The acquisition has been financed through an acquisition debt arranged by BOI, CACIB, CIC, and Natixis.
Mirova and Asterion were advised by XK Corporate Finance, KPMG Corporate Finance & TS, DLA Piper and Emerton. Natixis Partners, Sycomore,Scotto Partners and Eight Advisory acted as Sellers’ advisors.
ABOUT ASTERION INDUSTRIAL PARTNERS
Asterion Industrial Partners is an independent investment management firm focusing on infrastructure investments in the European mid-market. Headquartered in Madrid and with presence in London and Paris, Asterion combines transactional and operational experience with an industrial approach and active asset management within an independent and nimble platform. Asterion aims to promote operational transparency, responsible investment practices, best-in-class governance and a strong culture both for itself and in the companies in which it invests.

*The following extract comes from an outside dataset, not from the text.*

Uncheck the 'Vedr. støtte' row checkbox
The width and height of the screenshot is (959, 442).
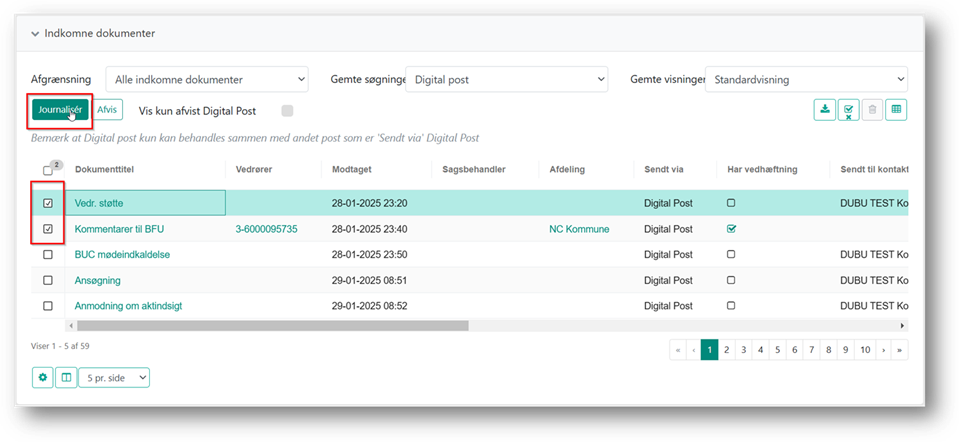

The information contained herein is for informational purposes only and does not constitute or form part of any offer or invitation to sell or issue, or any solicitation of an offer to purchase or subscribe for, any securities of Asterion Industrial Infra Fund I, FCR, and is being provided in accordance with rule 135e under the U.S. Securities Act of 1933, as amended (the “U.S. Securities Act”). The information contained herein does not constitute an offer to sell or the solicitation of an offer to buy interests in Asterion Industrial Infra Fund I, FCR (the “Interests”) or any other security in any jurisdiction and shall, in any circumstance, not constitute an offer, solicitation or sale in the United States or in any jurisdiction in which, or to any persons to whom, such offering, solicitation or sale would be unlawful. The Interests have not been and will not be registered under the U.S. Securities Act, or any U.S. state securities laws, and may not be offered or sold within the United States or to, or for the account or benefit of, U.S. Persons except pursuant to an exemption from, or in a transaction not subject to, the registration requirements of the U.S. Securities Act and applicable state and local securities laws. Accordingly, the Interests are being offered and sold (i) in the United States only to qualified investors in accordance with Rule 506 of Regulation D under the U.S. Securities Act and (ii) outside the United States in accordance with Regulation S under the U.S. Securities Act. Although Asterion Industrial Infra Fund I, FCR has no intention to conduct any public offering of the Interests in the United States or to register the Interests under the U.S. Securities Act, any public offering of securities to be made in the United States will be made by means of a prospectus that may be obtained from Asterion Industrial Infra Fund I, FCR and that will contain detailed information about Asterion Industrial Infra Fund I, FCR, Asterion Industrial Partners, SGEIC, S.A. and management thereof, as well as financial statements.